Passionate voters carried Barack Obama into the White House in 2008 and gave Minnesota Republicans control of the Legislature in 2010, but some of the voters who made those historic choices are having second thoughts about the 2012 election.
Many idealistic young people and hopeful people of color enthusiastically cast ballots for the first African-American president who pledged to produce “change we can believe in.”
Many Minnesota voters were looking for a different brand of change two years ago when they narrowly elected a Democratic governor and a Republican Legislature. The GOP legislative candidates had vowed to cut or control spending and reform state government.
These two electorates came to mind recently after I asked a Twin Cities businessman what he expected to see in the 2012 election. Before any election, he said, he always looks to see which candidates and which parties have the most passionate voters.
It’s an effective barometer because the voters who are excited about their candidates will contribute money, volunteer to work on campaigns, and enlist their family and friends to vote.
Six months from the 2012 general election, President Obama is locked in a tight contest with Republican Mitt Romney because the economic recovery has been slow and a lot of citizens believe that the American dream is outside their grasp. With economic woes in the forefront, the power of incumbency is tempered.
In Minnesota, voters got a state government shutdown in 2011 and the 2012 Legislature was close to earning a “do-nothing” label before a flurry of activity in the final days of the session. Although greatly overshadowed by the high drama surrounding the Vikings stadium bill that won bipartisan support, lawmakers also managed to pass modest bonding and tax-cut bills.
The people who gave Obama the reins of power and placed Republicans in charge of the Minnesota Legislature were very different electorates.
But some of the most inspired voters in 2008 and 2010 are disappointed that these leaders didn’t deliver the kind of policy triumphs they anticipated.
Obama has been unable to rev the engines of the U.S. economy so many Americans are still struggling to find jobs or secure jobs that pay decent wages. Meanwhile, many fiscal conservatives in Minnesota are disenchanted that Republican legislators didn’t shrink the size of government.
Obama energized one of his key constituencies on Wednesday when he announced that he thinks gay couples should be able to get married.
That move will boost Obama’s fundraising and ensure a high turnout of gay voters for Obama across the nation.

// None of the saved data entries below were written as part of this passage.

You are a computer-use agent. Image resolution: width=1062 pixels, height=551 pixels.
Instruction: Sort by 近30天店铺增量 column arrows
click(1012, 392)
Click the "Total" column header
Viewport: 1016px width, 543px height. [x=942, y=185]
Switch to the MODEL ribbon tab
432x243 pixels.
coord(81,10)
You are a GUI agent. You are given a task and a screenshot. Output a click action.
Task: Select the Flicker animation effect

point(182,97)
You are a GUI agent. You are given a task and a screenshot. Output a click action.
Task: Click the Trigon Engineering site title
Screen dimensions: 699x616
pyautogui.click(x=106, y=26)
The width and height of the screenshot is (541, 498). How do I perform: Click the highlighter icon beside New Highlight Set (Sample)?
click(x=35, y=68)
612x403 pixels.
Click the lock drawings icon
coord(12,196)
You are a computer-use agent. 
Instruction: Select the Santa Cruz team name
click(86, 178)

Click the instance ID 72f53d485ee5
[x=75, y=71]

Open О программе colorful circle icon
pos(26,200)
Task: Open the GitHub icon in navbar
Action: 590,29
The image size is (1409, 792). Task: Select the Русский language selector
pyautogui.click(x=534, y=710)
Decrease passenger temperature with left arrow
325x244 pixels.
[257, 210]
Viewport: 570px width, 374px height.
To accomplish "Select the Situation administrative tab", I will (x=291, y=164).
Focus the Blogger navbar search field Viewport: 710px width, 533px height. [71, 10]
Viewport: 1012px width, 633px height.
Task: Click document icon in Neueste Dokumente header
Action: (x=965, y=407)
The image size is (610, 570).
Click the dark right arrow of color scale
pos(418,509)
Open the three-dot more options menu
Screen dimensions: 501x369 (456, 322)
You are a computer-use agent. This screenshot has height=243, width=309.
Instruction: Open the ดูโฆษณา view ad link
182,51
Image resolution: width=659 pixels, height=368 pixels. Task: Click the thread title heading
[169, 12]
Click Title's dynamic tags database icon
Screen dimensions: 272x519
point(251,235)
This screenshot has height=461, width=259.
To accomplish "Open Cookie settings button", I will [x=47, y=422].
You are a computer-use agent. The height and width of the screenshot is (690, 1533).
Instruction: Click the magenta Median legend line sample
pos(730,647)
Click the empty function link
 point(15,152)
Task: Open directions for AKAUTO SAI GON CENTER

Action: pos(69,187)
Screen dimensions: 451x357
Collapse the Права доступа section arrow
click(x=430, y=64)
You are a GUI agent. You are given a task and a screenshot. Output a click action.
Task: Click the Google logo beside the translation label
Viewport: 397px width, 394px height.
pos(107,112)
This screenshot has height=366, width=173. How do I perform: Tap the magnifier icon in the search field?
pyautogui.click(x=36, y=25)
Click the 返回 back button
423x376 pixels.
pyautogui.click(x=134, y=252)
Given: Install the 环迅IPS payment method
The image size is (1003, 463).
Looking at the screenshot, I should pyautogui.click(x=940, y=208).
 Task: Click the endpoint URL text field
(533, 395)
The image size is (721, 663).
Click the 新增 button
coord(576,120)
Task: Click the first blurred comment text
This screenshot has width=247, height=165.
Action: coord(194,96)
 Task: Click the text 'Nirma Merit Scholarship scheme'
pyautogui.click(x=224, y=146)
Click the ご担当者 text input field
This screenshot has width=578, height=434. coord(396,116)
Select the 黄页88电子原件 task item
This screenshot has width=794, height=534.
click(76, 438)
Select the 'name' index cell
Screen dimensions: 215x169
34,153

In Minnesota, gay rights activists and religious conservatives will be among the most highly-motivated voters this year. By placing the marriage amendment on the November ballot, legislative Republicans unleashed an expensive battle that will play out on the air waves and in grass-roots campaigns. Minnesotans will be asked to vote on whether the constitution should be amended to define marriage as between a man and a woman.
While that social issue plays out during the summer and fall campaign in Minnesota, President Obama and former Gov. Romney will be targeting their campaign messages to a dozen swing states.
The Gallup poll has identified the battleground states as Colorado, Florida, Iowa, Michigan, Nevada, New Hampshire, New Mexico, North Carolina, Ohio, Pennsylvania, Virginia and Wisconsin.
In a USA Today/Gallup Swing States poll released Monday, 55 percent of Obama voters were extremely enthusiastic or very enthusiastic to cast a ballot for the president. In comparison, 46 percent of Romney’s supporters were extremely or very enthusiastic to vote for him. The lower Romney number may be linked to Republicans who supported more conservative candidates in the GOP primary contests.
In Minnesota, the marriage amendment will inspire intensity and dedication by political activists on both sides of the issue. But Gov. Mark Dayton isn’t on the ballot and U.S. Sen. Amy Klobuchar is expected to sail to a re-election victory.
So some of the most passionate and inspired voters might surface in congressional and legislative races. Republicans, who were hobbled by Minnesota Senate leadership and state party finances controversies, will be held accountable for how they handled the mantle of leadership. And Democrats will be hungry to regain power.
If your local Minnesota legislative race doesn’t get your heart pumping and you are looking for more political passion, it’s possible to take a day trip to Wisconsin where you’ll always find good political theater.